Trade is an area of EU exclusive competence, meaning that the UK’s current trading relationships, both inside and outside of the EU, are largely managed through its membership of the EU. Depending on its nature and form, the UK’s exit from the EU may have significant repercussions for companies trading to and from the UK in a number of areas, in particular:
- If the UK leaves the EU Customs Union with no other arrangements in place, all UK-EU trade would require customs clearance and, absent an EU-UK Free Trade Agreement, the Common External Tariff would be imposed. In practice, this would quickly become costly in terms of tariff (i.e. duty) and non-tariff (e.g. bureaucracy and logistics) barriers. For example, goods need classifying; there are around 15,000 classifications, subject to 135 different duty rates. Classification is only one of around 30 pieces of data from various sources needed, usually in real time, at the border. According to an OECD estimate of trade costs, inefficiencies concerning just border clearance could add costs of up to 10% of the value of goods traded. Moreover, traditional customs processes can take up to three days to complete.
- For companies with interconnected supply chains – especially those designed specifically to work most efficiently on a pan-European basis – the impact of the UK leaving the Customs Union would be significant in the absence of a Free Trade Agreement or other solution that enables “frictionless trade” across the UK/EU border.
- Companies from countries that are not members of the EU Customs Union have to comply with EU rules of origin when exporting to the EU in order to determine the “economic nationality” of a product. Accordingly, if the UK leaves the EU Customs Union, goods manufactured in the UK to be exported to the EU using an international supply chain (as is especially the case in the automotive industry), would no longer be exempt from EU rules of origin. This would require detailed analysis of supply chains and the cost of obtaining “proof of origin” certificates, creating a further substantial burden to businesses.
- The UK government will have the freedom to set the tariffs that the UK will impose on imports from other WTO countries.
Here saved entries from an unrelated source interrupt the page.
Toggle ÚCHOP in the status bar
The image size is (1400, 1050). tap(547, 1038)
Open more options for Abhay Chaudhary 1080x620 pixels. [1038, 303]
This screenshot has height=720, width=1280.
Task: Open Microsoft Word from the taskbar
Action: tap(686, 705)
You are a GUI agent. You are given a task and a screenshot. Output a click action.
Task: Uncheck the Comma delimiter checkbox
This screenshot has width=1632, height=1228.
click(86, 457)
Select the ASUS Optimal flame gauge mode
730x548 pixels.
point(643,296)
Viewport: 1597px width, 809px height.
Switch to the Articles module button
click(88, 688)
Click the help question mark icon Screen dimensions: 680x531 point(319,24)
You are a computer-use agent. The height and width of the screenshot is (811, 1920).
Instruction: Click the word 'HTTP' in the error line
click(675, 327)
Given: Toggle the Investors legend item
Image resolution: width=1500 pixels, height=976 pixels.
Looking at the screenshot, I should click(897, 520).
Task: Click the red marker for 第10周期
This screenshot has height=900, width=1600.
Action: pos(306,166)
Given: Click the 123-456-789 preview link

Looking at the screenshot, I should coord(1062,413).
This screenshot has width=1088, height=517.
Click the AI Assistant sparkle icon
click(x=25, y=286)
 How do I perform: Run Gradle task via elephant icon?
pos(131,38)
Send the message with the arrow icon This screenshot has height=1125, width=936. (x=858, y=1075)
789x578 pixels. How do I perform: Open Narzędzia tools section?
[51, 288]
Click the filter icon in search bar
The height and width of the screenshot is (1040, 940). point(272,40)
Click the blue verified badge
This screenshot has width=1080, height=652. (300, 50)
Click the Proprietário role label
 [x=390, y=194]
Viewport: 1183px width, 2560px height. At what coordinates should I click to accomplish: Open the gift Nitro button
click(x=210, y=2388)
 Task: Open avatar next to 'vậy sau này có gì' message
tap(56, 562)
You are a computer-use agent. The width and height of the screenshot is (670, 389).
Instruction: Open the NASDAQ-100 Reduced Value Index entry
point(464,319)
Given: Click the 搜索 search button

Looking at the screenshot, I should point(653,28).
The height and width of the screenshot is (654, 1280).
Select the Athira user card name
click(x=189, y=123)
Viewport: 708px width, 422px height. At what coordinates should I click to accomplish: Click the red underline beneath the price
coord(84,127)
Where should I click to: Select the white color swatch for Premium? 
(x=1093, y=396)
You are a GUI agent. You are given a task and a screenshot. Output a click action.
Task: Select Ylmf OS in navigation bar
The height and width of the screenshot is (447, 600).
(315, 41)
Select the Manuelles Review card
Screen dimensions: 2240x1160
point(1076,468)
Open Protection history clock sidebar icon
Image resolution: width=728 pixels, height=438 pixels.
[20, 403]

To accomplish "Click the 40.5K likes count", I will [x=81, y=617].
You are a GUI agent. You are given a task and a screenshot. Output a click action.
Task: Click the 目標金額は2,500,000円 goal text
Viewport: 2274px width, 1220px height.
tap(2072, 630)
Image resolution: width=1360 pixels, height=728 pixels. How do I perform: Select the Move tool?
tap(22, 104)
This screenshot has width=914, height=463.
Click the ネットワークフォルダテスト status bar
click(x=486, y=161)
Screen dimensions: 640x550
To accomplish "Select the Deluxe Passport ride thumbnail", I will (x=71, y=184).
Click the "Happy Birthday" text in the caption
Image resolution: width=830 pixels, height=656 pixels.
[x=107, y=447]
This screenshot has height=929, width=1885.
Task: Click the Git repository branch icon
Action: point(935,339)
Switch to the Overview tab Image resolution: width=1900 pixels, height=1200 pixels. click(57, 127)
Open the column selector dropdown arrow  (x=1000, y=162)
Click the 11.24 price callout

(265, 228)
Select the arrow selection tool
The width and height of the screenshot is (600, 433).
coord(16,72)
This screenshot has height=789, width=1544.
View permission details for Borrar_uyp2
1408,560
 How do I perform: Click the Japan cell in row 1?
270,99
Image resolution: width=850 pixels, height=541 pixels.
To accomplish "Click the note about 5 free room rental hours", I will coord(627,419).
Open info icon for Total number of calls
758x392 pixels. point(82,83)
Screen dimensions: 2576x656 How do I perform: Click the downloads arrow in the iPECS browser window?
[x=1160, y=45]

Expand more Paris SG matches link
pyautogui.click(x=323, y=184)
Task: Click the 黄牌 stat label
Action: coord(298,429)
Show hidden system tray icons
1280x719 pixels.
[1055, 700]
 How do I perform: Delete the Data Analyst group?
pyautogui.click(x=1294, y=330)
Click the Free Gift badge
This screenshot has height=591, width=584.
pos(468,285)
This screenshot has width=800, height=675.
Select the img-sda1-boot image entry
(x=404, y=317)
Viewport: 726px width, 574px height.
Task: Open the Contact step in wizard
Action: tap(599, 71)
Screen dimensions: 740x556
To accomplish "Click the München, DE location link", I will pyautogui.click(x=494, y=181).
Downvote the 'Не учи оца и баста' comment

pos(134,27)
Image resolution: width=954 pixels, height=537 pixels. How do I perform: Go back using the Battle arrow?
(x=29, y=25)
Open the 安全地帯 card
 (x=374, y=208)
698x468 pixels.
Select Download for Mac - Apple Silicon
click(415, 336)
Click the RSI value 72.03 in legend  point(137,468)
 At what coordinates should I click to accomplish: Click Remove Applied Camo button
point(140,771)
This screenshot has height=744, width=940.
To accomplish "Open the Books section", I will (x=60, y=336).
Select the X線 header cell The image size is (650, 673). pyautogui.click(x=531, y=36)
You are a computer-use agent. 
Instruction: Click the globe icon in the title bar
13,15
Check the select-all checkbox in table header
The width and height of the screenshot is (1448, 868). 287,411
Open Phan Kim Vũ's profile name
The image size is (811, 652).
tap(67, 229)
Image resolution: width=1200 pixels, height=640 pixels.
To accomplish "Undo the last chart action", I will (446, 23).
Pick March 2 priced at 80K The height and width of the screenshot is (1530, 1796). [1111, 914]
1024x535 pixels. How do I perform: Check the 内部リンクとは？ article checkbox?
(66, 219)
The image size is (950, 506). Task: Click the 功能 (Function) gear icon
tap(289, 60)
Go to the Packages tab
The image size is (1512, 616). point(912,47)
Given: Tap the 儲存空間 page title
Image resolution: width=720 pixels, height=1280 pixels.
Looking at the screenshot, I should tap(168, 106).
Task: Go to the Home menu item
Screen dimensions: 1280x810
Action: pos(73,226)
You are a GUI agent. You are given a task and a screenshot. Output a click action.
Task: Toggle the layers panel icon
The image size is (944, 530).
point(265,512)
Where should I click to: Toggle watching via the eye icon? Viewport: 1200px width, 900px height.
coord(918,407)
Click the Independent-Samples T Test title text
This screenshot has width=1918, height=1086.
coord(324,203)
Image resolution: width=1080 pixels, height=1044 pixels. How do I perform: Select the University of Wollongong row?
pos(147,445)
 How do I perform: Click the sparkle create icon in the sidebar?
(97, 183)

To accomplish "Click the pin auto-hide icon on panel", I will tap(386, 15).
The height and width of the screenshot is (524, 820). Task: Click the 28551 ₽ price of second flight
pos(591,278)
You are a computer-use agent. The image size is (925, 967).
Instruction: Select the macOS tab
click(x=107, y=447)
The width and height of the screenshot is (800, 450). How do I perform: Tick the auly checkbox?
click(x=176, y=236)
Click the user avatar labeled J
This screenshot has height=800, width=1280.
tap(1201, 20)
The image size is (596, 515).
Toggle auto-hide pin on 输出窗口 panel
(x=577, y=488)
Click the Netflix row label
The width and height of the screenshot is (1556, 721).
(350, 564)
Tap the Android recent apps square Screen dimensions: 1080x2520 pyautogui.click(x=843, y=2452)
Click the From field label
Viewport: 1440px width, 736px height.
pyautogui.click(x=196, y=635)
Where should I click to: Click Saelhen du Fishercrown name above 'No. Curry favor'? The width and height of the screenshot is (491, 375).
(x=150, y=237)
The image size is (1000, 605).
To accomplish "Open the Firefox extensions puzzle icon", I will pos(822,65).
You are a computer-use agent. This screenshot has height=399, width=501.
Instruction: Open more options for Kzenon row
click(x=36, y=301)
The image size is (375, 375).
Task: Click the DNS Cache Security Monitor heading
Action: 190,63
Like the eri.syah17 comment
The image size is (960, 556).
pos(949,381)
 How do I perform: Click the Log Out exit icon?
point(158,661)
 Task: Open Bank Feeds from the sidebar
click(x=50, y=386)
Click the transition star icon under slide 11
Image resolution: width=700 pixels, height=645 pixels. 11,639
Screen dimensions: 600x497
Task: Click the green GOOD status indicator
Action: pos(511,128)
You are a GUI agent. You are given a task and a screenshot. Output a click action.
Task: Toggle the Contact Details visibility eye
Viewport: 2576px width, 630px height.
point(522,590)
In the longer term, this may reduce trade barriers to UK businesses seeking to trade profitably internationally (and beyond the EU), and it may facilitate more imports into the UK from countries outside the EU. WTO rules, however, would make industry-specific deals difficult to deliver. For example, if the UK were to agree bilaterally with the EU not to apply tariffs on cars, the WTO’s “most favoured nation” principle would oblige the UK to offer the same tariff-free access to other WTO countries too.
- Tariff-rate quotas (TRQs) allow a certain amount of a good to enter a country or trading bloc at a cheaper tariff rate than the standard rate. The EU has approximately 100 TRQs in place covering a wide range of goods. How, if at all, the EU and UK agree to apportion the existing TRQs could have a profound impact on trade for those goods to and from the UK.
What should businesses be doing now?
Businesses will need to understand the possible implications for them, depending on how the issues highlighted above are resolved. The following questions are intended to get you thinking about how trade-related issues could affect your business:
- Where are your main current markets and where do anticipate greatest future growth?
- Have you assessed your supply chains to identify where products and components originate? Focus on (i) what do you rely on the EU system for; and (ii) what do you rely on the EU’s free trade agreements for?
- What regulatory standard and supervisory arrangements do you currently have to adhere to?
- Will you need to obtain new/additional certificates of compliance (e.g. evidence that a product meets the requirements of the applicable EU directives)?
- Have you calculated the extra costs involved in complying with rules of origin?
- What impact would the imposition of tariffs have on your business trading from and into the UK?
- What impact would the imposition or presence of non-tariff barriers (e.g. protection of IP rights) have on your business in the UK?